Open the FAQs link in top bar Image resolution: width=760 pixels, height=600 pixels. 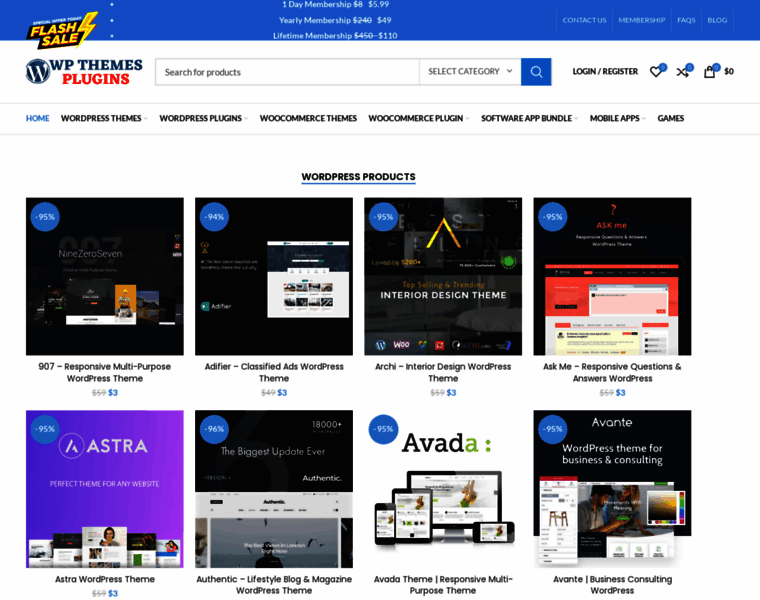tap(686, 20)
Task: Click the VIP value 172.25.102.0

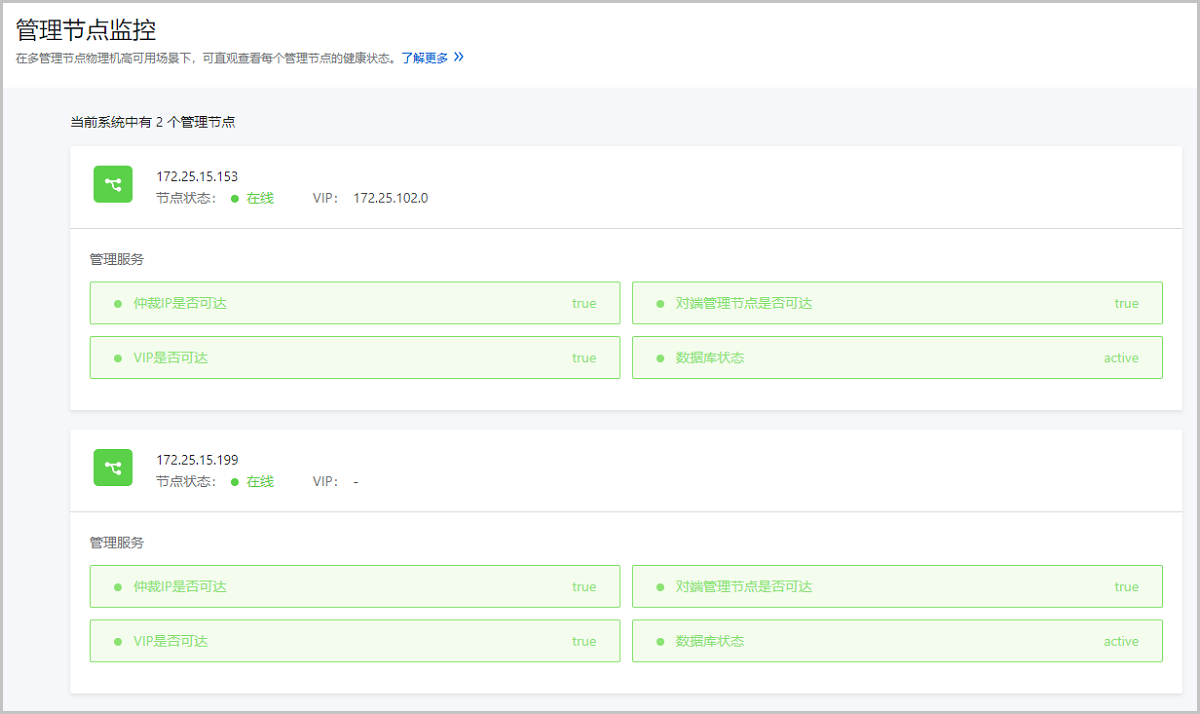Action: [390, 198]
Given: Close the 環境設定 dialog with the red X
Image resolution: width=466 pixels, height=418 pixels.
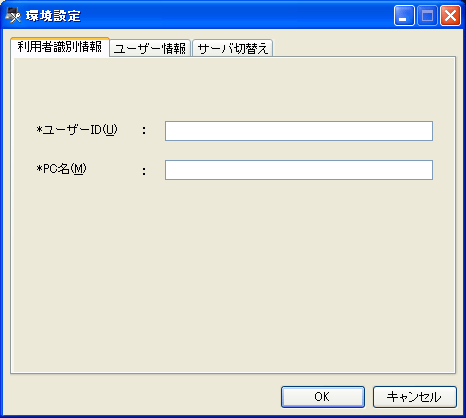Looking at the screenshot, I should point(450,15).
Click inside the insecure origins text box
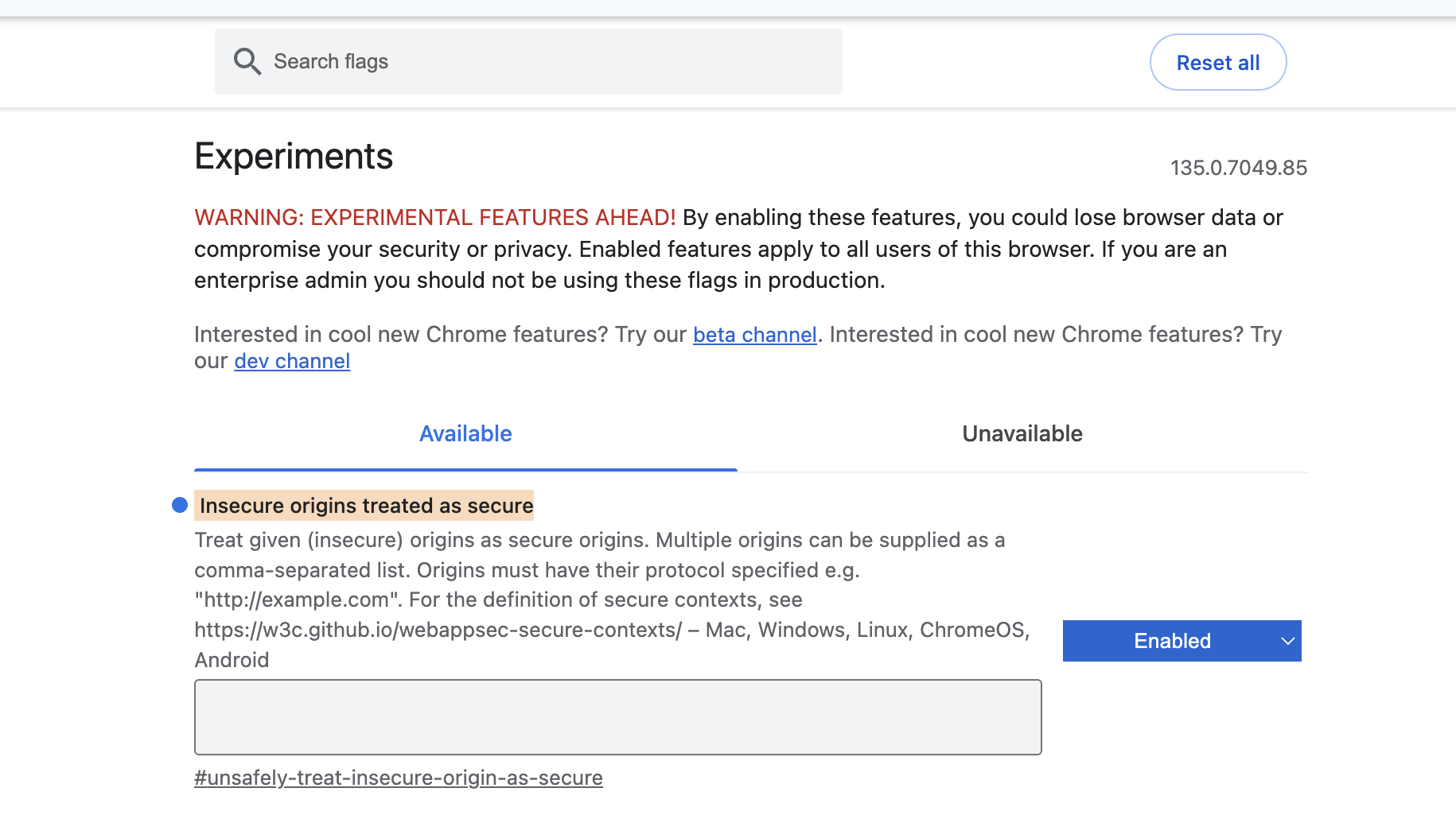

...

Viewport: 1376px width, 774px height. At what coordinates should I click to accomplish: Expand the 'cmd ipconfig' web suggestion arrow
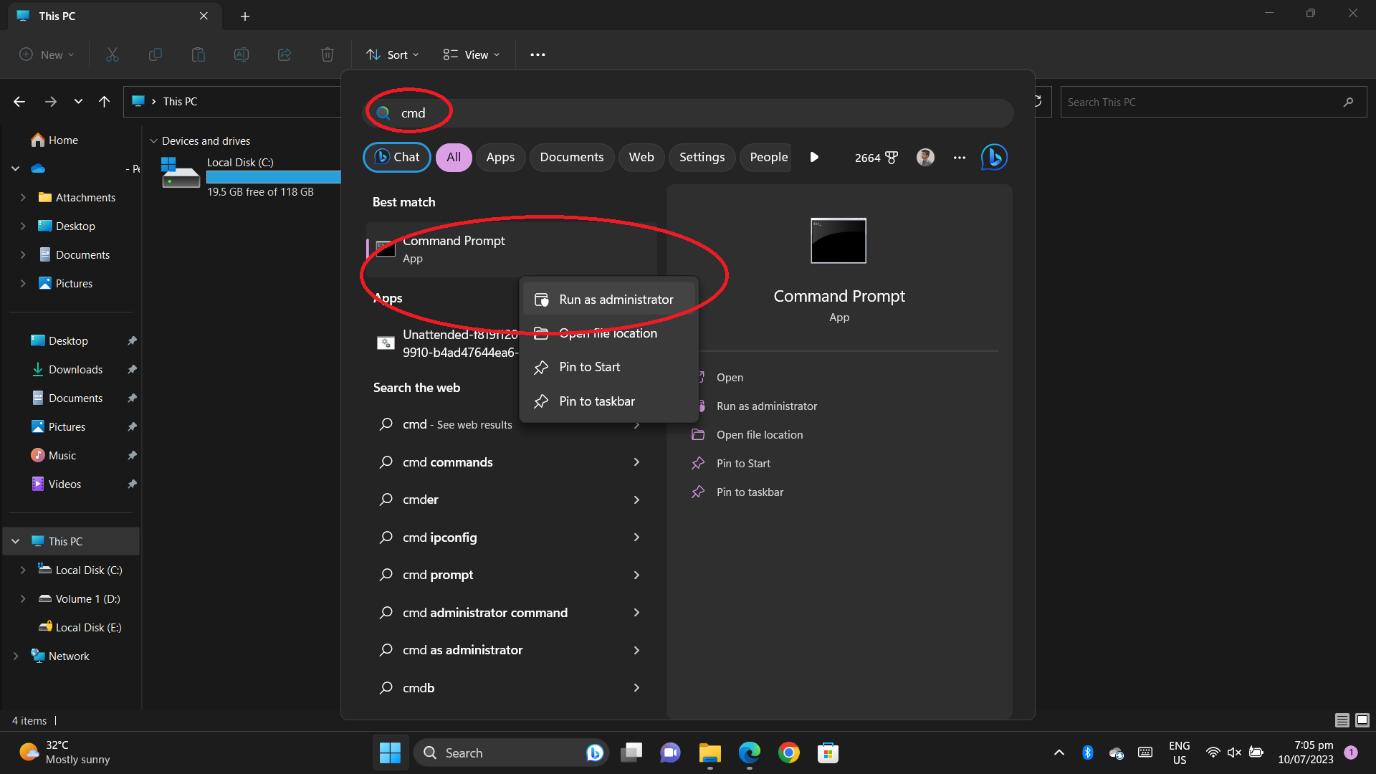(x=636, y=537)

### TASK REQUIREMENTS
Above are some entries. Restate word for word the lines from the one holding "Image resolution: width=466" through the one holding "Click inside the insecure origins text box", but not the pictures.

### TASK SOLUTION
Image resolution: width=466 pixels, height=418 pixels.
Looking at the screenshot, I should point(450,15).
Click inside the insecure origins text box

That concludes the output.